Prof. Jeff Hyman: I teach MBA students who are on average 28 years old. Many of them think that best product or marketing wins.
I believe the best team wins.
You can launch a great app and then two weeks later there are five apps just like it. You can launch a great marketing campaign and the next week, it gets ripped off.
Influence Digest: What advice can you give to the newly starting entrepreneur?
Prof. Jeff Hyman: I’ve started four companies and I think entrepreneurs are, by definition, optimists.
You almost have to be because there’s a 99.9 percent chance that your company will fail, but you start one anyway. That’s kind of suicidal odds. Unfortunately, because they are optimistic, they try to go after too big a market and customer – trying to raise too much. Everything is big, big, big.
When you nail one thing and do it better than anybody else, it opens doors. Customers come to you. Investors come to you. I think a lot of entrepreneurs, including my younger self, make the mistake of wanting to be all things to all people. I think the more you can niche yourself to a tiny segment and dominate it, the world becomes your oyster. You get to profitability faster. You have some pricing power. And then all of a sudden, doors keep opening. If you’re not prepared for that long slog, then you’re not in the right business. You should not be starting your own company. You should maybe join a company that’s already on its way. If you’re not prepared for those first hard 5 or 7 or 10 years, then you’re crazy to join a startup.
Influence Digest: True or False? Hard work leads to success.
Prof. Jeff Hyman: False. It is a prerequisite –
but luck and timing play a huge part. If you’re a little too early, you’re screwed. If you’re a little too late, you’re screwed. Luck plays a role in everything. I’ve met plenty of people who work hard, but on the wrong things. Pick the right priorities and outsource everything that’s not core, so you can focus on what you want to become world-class at. When Amazon started, Jeff Bezos didn’t say “well I’m going to handle the shipping of the books”. He worked with UPS. He outsourced shipping for the first 20 years. Work hard on the right things. Hopefully, with the right timing and a little bit of luck, you might have a shot if you hire the right people.
Influence Digest: Anything else you’d like to add?
Prof. Jeff Hyman: Spending time thinking early in your company’s life cycle about your company’s DNA (which I talk about a lot in my book) is the single best predictor of people’s success at your company.
It’s the essence of the culture. By culture, I’m talking about the DNA – how people at your company are inherently wired.
Different companies need a different DNA. If you’re developing an ad agency versus a financial forensics firm, you need a totally different type of person in every position. You really need to spend time thinking about that and recruiting the right people.
I think a lot of entrepreneurs spend so much early on selling and raising money. They don’t spend enough time thinking about the people they need to get involved in the venture at all levels. If you let too much time go before you do that, you have a real mishmash of people at your company. It’s very hard to clean up a culture that’s kind of already gone off the rails. Uber’s a great example. They’re trying to save the company now because the culture just came off the rails. That’s one of the biggest success stories in history and the new CEO is trying to make sure it doesn’t implode because the culture really got screwed.

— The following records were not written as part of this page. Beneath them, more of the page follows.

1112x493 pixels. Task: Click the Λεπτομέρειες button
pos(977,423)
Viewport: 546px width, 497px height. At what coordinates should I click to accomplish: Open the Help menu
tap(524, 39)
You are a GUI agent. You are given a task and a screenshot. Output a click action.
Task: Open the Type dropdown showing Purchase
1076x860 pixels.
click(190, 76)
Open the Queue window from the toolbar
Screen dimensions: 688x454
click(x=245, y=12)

Entrepreneurs need to ask themselves “what are our core competencies, what do we need to be world-class at versus what can we outsource?” and then “what does that mean about the kind of people I need to recruit?”. Once you define that DNA, be very honest with yourself about exiting people, even if they’re great performers but are cancerous because they don’t share your DNA. It’s a daily practice like anything else, but a lot of entrepreneurs don’t do it. They’re so busy thinking about raising money from venture capitalists, getting big fast, having the sexiest app, but they don’t think about the most important thing – the people that make that all possible.